Calpers, the largest public pension plan in the US, is considering voting against ExxonMobil CEO Darren Woods’ reelection to the company’s board. This comes in response to shareholder unhappiness over a lawsuit it filed against two investors, with an emphasis on climate change. This information was reported by the Financial Times on Friday.
Earlier this year, investors led by the shareholder activism group Follow and the American activist investment firm Arjuna Capital made demands of Exxon and other large oil companies. They called for announcements of goals to cut emissions from their products and embrace stricter climate policies.
In an attempt to stop a climate plan put to a vote during the company’s shareholder meeting in May, activist investors filed a complaint against Exxon in January in a Texas court.
Arjuna Capital and Follow This subsequently withdrew the proposal but Exxon said in February that it would continue to pursue a lawsuit against the two activist investors.
Michael Cohen, the chief operating investment officer of California Public Employees’ Retirement System (CalPERS), told the newspaper that the pension fund was “deeply concerned” about the case.
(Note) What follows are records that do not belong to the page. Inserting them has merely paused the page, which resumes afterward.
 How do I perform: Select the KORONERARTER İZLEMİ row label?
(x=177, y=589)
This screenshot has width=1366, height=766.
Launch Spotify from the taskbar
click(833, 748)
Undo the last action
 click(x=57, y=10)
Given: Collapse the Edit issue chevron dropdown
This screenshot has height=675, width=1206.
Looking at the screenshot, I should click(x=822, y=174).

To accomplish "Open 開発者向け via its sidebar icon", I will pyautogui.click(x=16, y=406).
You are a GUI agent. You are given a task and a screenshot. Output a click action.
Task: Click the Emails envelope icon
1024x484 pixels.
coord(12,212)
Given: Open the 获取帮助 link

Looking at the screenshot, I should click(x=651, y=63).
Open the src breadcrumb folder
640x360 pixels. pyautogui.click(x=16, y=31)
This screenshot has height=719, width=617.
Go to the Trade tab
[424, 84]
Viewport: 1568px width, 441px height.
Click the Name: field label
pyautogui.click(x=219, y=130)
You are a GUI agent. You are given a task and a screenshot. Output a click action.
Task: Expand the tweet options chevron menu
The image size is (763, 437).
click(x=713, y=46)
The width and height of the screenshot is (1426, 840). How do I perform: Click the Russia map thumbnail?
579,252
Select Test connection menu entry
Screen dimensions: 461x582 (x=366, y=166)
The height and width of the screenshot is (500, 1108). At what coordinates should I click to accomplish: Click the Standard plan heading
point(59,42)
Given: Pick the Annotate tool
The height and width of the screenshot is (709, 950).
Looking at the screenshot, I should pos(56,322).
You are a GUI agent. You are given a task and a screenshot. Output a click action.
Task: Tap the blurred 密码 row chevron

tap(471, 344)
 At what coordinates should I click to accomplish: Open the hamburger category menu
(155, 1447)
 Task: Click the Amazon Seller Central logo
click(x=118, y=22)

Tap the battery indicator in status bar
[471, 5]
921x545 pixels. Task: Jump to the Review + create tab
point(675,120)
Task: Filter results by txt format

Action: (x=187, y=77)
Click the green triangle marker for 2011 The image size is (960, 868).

He noted that it seemed to be an attempt to silence shareholders critical of the company.
“Exxon has gone well beyond any other company that we’re aware of in terms of suing shareholders for trying to bring forward a proposal,” said the reporter. According to current regulatory filings, the fund has a 0.2 percent equity position in Exxon.
Calpers did not reply to Reuters’s request for comment right away. We were unable to get in touch with Exxon for comment right away.
The operations chief at Calpers said “correctly” when asked if the company was thinking about voting against Michael Cohen, the board chair, being re-elected. He also mentioned that “there were conversations happening right now.”